Il caso
Rivolta nel carcere minorile Bari, un assolto e 5 condanne ridotte
Sentenza d’appello per i disordini del 9 marzo 2025 nel Fornelli
La Corte d’Appello minorile di Bari ha assolto un imputato e ridotto le pene per gli altri cinque finiti a processo per i disordini avvenuti nell’Ipm 'Fornellì di Bari il 9 marzo 2025. I sei, in primo grado (in un processo svolto con rito abbreviato), erano stati condannati a pene tra cinque anni e otto mesi e i sei anni e sette mesi di reclusione. Le accuse contestate in concorso erano di sequestro di persona, resistenza a pubblico ufficiale, tentata evasione e furto aggravato: il sequestro di persona (nei confronti di due agenti) era già stato dichiarato improcedibile per mancanza di querela, il reato di furto era stato invece riqualificato in rapina. Uno degli imputati, in appello, difeso dall’avvocato Mauro Giangualano, è stato assolto da tutte le accuse 'per non aver commesso il fattò, mentre un altro, assistito da Daniela Castelluzzo, è stato assolto dalle accuse di rapina, lesioni e resistenza a pubblico ufficiale 'per non aver commesso il fattò, e condannato a un anno di reclusione per tentata evasione e un’altra resistenza ad un agente. Per tre imputati la pena è stata ridotta a quattro anni e quattro mesi, per uno a tre anni e quattro mesi. Le motivazioni della sentenza saranno depositate in 90 giorni.

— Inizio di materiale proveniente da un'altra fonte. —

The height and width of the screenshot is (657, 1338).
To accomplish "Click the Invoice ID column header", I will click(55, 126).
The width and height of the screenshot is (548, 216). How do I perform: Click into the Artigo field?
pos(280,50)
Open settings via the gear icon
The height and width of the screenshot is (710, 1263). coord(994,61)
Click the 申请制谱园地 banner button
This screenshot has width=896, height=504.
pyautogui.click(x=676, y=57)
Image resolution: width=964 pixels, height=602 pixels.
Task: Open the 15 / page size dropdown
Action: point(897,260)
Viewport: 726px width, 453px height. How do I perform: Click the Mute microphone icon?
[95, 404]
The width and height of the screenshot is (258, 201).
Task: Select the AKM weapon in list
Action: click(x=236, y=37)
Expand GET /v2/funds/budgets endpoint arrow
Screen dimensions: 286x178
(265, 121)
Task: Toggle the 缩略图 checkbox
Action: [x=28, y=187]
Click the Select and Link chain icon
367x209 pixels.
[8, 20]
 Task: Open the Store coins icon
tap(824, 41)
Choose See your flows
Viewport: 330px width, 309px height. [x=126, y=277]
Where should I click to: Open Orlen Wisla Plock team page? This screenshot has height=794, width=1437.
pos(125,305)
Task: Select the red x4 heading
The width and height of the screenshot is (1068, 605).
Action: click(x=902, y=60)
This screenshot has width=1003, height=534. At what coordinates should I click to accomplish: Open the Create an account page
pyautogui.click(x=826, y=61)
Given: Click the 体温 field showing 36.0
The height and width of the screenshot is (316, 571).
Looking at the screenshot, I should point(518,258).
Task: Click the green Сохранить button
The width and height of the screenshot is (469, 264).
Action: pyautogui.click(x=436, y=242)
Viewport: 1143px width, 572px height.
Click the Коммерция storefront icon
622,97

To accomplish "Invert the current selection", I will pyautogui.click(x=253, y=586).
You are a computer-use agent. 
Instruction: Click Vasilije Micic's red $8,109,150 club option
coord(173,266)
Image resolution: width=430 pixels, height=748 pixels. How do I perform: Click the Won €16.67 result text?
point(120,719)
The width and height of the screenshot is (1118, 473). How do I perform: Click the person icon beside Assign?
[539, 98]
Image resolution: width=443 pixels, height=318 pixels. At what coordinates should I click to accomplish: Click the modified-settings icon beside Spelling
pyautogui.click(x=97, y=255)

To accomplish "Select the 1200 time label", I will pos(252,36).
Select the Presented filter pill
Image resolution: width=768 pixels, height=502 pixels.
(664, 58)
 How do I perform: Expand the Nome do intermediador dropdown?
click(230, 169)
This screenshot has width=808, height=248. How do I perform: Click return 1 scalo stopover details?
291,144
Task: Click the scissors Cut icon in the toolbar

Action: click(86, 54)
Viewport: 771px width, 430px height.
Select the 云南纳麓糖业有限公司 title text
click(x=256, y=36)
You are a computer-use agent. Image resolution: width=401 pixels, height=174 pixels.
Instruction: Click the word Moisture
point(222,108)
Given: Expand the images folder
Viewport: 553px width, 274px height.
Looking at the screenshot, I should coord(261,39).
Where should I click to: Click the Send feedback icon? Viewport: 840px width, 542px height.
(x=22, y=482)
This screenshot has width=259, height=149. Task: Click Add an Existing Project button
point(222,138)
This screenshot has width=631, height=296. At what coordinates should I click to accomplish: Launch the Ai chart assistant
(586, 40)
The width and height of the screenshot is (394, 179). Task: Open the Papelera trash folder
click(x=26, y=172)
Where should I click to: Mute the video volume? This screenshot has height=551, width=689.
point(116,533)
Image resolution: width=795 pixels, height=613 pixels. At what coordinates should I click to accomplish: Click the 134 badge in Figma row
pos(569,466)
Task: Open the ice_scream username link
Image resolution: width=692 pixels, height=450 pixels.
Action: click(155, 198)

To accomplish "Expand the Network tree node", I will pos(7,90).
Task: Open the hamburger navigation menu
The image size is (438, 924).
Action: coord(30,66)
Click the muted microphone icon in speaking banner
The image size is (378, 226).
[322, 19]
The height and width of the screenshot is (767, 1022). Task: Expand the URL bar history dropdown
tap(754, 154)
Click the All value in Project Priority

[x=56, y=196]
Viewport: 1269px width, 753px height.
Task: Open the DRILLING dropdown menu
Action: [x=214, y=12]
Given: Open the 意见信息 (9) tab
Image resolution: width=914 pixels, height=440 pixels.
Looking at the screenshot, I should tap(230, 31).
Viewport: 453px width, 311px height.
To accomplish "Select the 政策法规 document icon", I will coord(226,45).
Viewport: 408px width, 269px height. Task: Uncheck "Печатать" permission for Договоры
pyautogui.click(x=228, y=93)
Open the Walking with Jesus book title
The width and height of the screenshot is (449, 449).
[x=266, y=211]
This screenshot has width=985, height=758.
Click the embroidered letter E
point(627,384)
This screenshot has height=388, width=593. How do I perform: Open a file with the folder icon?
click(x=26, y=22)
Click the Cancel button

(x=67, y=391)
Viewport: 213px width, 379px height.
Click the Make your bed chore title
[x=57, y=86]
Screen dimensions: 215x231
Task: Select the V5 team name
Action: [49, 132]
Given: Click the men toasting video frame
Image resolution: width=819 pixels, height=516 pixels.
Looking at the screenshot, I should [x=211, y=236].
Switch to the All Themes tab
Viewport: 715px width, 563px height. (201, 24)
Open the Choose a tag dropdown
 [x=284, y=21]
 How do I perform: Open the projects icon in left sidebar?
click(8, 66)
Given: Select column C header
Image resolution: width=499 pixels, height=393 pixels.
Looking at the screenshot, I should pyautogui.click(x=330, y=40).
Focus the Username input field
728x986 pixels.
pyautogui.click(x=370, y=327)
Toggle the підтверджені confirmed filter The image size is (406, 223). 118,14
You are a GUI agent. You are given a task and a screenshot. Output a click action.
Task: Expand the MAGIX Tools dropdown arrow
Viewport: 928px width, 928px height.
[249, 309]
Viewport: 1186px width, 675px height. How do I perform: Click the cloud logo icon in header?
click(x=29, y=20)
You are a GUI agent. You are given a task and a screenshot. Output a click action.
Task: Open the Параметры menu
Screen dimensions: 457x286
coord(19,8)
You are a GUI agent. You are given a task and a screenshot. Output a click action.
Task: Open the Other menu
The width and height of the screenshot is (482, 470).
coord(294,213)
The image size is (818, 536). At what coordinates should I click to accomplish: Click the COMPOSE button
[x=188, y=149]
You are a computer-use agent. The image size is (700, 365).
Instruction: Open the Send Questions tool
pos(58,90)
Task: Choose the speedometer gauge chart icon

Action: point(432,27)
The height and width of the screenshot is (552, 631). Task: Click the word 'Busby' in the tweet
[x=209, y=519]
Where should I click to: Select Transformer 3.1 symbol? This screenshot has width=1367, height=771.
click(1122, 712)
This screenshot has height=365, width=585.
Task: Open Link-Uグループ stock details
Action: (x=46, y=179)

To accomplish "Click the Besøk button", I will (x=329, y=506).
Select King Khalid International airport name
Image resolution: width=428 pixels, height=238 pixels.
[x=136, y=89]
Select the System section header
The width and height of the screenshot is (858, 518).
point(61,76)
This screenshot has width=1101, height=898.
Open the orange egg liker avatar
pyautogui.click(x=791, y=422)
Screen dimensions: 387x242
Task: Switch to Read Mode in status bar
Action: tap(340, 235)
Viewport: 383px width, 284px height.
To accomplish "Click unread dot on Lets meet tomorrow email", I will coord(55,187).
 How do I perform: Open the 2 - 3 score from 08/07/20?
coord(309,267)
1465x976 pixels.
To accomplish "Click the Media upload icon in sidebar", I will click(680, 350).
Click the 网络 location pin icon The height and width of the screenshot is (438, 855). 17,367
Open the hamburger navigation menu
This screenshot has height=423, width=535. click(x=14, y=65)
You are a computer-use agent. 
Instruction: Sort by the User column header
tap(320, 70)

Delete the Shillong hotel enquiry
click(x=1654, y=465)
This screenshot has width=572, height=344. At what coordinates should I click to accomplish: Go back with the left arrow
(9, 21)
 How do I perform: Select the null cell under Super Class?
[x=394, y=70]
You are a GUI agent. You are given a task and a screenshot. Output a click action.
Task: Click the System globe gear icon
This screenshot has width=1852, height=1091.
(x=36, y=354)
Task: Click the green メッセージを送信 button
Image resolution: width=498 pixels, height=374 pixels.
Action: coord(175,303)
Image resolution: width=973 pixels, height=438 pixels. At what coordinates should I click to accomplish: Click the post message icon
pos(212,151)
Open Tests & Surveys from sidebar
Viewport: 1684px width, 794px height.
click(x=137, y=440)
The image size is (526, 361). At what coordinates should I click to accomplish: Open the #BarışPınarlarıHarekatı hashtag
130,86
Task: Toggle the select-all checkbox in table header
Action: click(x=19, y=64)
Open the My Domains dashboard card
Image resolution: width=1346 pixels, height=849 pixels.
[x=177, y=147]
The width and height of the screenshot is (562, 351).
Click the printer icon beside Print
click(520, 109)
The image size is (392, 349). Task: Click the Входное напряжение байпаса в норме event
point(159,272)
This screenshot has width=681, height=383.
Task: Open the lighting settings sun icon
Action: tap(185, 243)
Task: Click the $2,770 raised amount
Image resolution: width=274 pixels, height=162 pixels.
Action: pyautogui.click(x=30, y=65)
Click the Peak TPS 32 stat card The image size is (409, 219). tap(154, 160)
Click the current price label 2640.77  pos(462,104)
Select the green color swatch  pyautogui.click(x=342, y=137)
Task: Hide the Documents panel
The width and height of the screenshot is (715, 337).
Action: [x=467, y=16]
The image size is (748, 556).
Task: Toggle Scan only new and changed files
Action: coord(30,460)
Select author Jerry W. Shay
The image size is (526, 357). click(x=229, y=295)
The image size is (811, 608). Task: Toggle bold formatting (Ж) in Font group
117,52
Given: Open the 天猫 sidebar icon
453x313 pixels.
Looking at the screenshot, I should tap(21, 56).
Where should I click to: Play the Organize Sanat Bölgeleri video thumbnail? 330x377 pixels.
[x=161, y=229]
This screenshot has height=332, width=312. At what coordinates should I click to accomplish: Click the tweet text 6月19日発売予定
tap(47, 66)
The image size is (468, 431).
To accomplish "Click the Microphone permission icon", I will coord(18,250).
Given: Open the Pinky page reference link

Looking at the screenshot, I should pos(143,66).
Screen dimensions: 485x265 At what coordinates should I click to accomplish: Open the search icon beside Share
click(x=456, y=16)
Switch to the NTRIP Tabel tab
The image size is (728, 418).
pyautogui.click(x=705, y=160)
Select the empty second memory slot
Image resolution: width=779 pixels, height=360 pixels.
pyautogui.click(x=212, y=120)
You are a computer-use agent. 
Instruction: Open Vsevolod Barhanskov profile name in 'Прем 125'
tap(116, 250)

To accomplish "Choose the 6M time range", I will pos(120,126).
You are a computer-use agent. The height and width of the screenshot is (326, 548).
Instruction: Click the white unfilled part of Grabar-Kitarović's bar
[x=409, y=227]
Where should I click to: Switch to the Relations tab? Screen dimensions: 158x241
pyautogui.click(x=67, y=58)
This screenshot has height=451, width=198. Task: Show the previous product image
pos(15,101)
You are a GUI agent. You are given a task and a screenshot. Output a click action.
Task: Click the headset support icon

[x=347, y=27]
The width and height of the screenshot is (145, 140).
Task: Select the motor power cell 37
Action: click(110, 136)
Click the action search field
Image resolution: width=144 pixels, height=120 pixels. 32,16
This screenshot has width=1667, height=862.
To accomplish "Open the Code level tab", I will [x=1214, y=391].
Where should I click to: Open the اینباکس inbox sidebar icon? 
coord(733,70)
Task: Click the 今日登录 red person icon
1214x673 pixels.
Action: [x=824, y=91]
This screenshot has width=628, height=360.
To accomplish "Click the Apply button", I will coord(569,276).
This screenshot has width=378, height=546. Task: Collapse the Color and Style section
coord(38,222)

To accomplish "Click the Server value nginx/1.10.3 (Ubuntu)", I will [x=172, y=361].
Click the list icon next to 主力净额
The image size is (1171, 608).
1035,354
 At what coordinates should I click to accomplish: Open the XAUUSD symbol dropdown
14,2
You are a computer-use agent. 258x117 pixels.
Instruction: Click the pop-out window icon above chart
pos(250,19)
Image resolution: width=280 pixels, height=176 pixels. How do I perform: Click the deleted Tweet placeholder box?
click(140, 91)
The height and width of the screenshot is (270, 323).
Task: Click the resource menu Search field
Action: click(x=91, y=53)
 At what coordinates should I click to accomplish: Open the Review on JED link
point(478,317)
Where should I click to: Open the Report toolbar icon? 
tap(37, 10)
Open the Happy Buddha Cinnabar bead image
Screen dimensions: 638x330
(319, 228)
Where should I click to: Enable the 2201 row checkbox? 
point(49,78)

In base a quanto ricostruito dai pm, quella sera in sette (tra cui un imputato che ha scelto il rito ordinario) per evadere dal carcere avrebbero incendiato le lenzuola, strappato fili dei telefoni, spaccato telecamere, tablet, tv e una ricetrasmittente. Poi avrebbero insultato, minacciato e picchiato due agenti della penitenziaria con calci, pugni e morsi, e a loro avrebbero anche rubato le chiavi dei cancelli. Uno dei minorenni avrebbe quindi sparso dell’alcol sul corpo di guardia e sui pantaloni di uno degli agenti, minacciando di dar loro fuoco. Gli agenti penitenziari, poi, sarebbero stati rinchiusi nello stesso corpo di guardia. Nell’aggressione, due poliziotti rimasero feriti.